You can take a look at the BeanShell Quick Start. However, Vassal doesn’t really exploit the full capability of BeanShell, and many of the things covered there are not really relevant. In fact, the most relevant part for Vassal is to understand the difference between variables and values, as outlined a previous post in this thread.
Another feature, is the ternary condition operator:
boolean-expression ? then-expression : else-expression
This expression evaluates to then-expression if boolean-expression evaluates to true (or a non-zero value, or a non-empty string - in case of Vassal), otherwise to the else-expression. For example,
Type == "FSA" ? 1 : 0
evaluates to 1 if the variable Type has the string value "FSA", otherwise it evaluates to 0.
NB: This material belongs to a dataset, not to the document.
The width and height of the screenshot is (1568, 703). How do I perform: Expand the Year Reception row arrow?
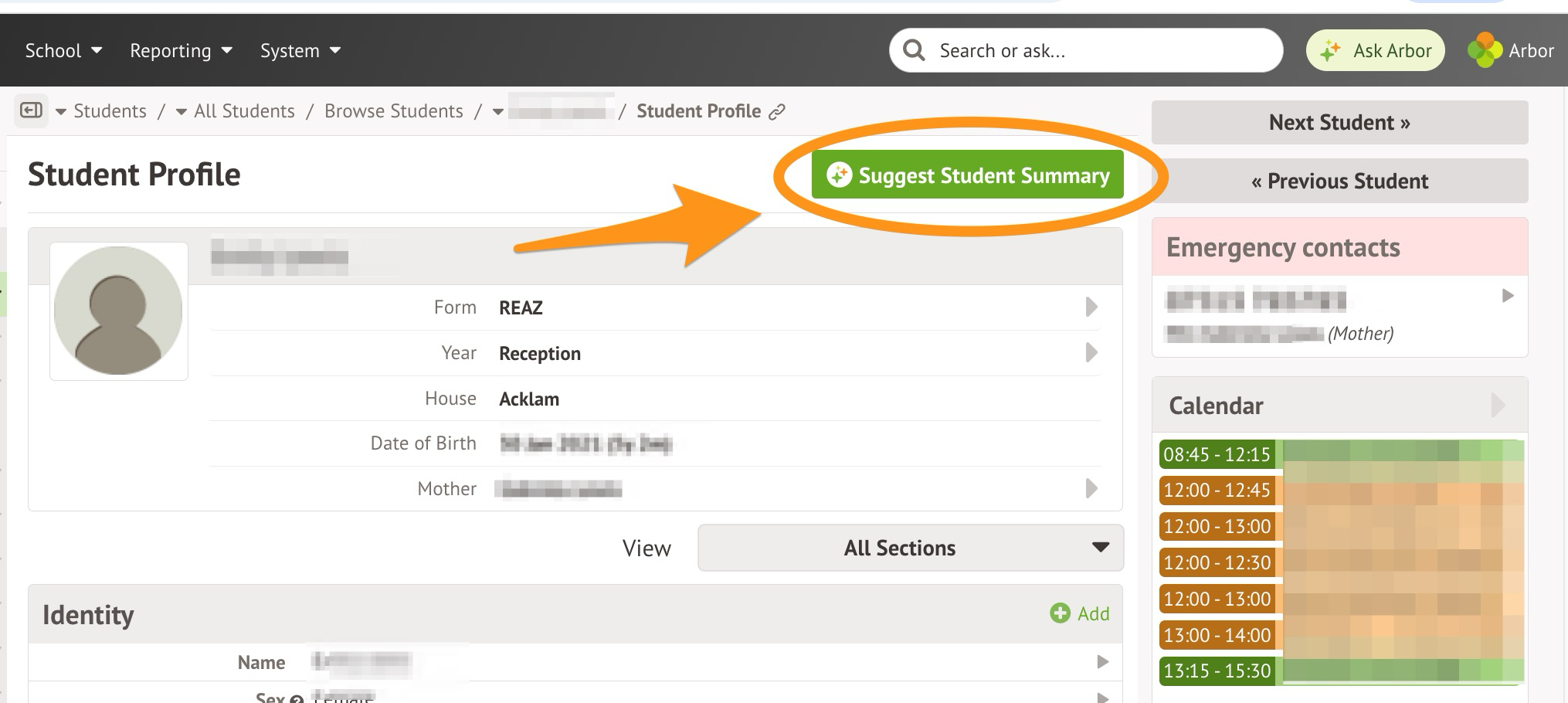click(x=1091, y=353)
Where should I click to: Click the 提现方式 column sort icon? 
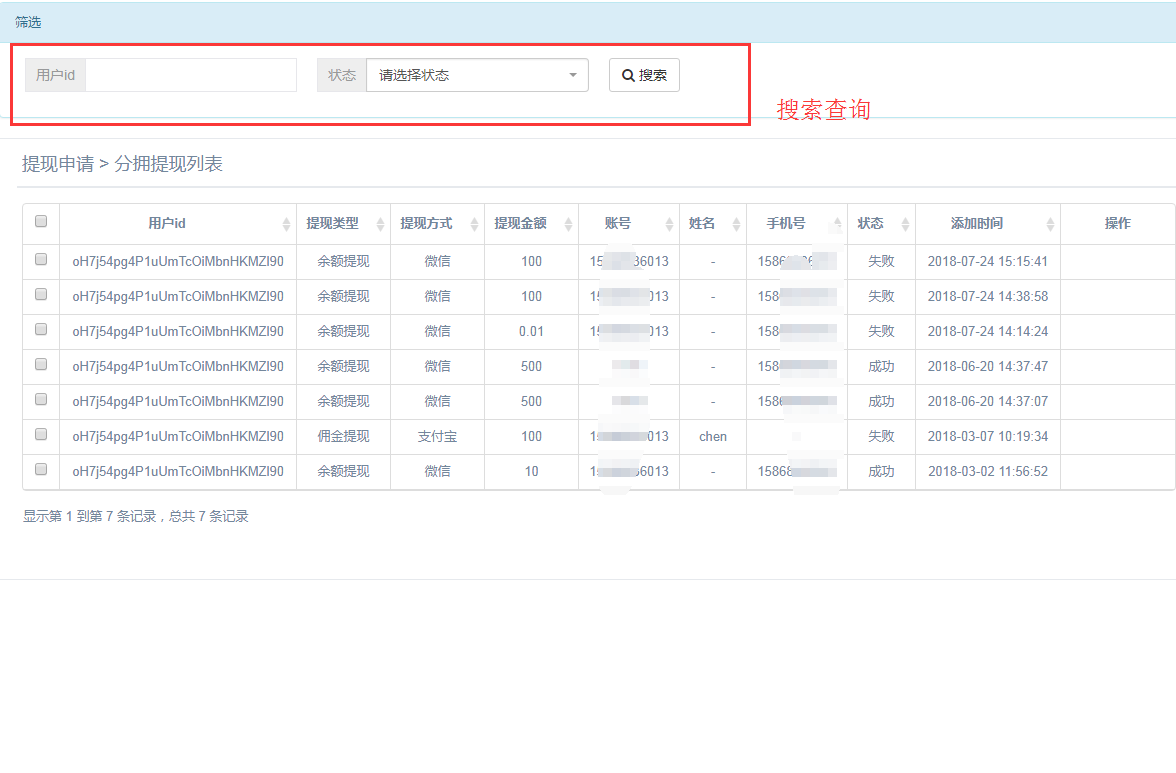pyautogui.click(x=474, y=224)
Finally, there’s understanding call-sequences. You can call functions, such as CountStack but you must take care to pass the function arguments that the function expects. For example, CountStack expects either
- The name of a property - e.g.,
"Type",
- An expression - e.g.,
Type=="FSA", or
- A property and an expression.
Sometimes the functions are “embedded” in a class - more correctly named methods or member functions like the String functions. For example, to test if a variable A, which holds a string value, contains the (sub-)string “B”, one should do
A.contains("B")
One can old-style property value references - $property$ - and BeanShell code, it is important to note that the values are substituted in before the BeanShell expression is evaluated. Suppose a piece has the property $A$, which contains the value B (no type - old-style properties have no type), and you want to compare the value to some other value - say "C", then one must do
{"$A$" == "C"}
because B (without quotes) is substituted in for $A$ to yield the BeanShell expression
"B" == "C"
If you did not quote the $A$ substitution, you would get the expression
B == "C"
which will compare the value of the variable (or property) A to the value (or constant) "C", which is not the same thing. Incidentally, this “substitution” mechanism is what one uses when one piece asks another piece to compare that second pieces property to the value of the first piece. I.e., piece a has the property A with the value aaa, and piece a then asks piece b to compare its property B’s value to the value of A. It would do so by doing
{ B == "$A$" }
which will result in the expression
B == "aaa"
being evaluated in the context of piece b.
That’s more or less what there is to know about BeanShell code in Vassal. You can also refer to the reference manual - for example Properties and Expressions for specific features. Most of these contains a fair bit of examples to help you understand how they work.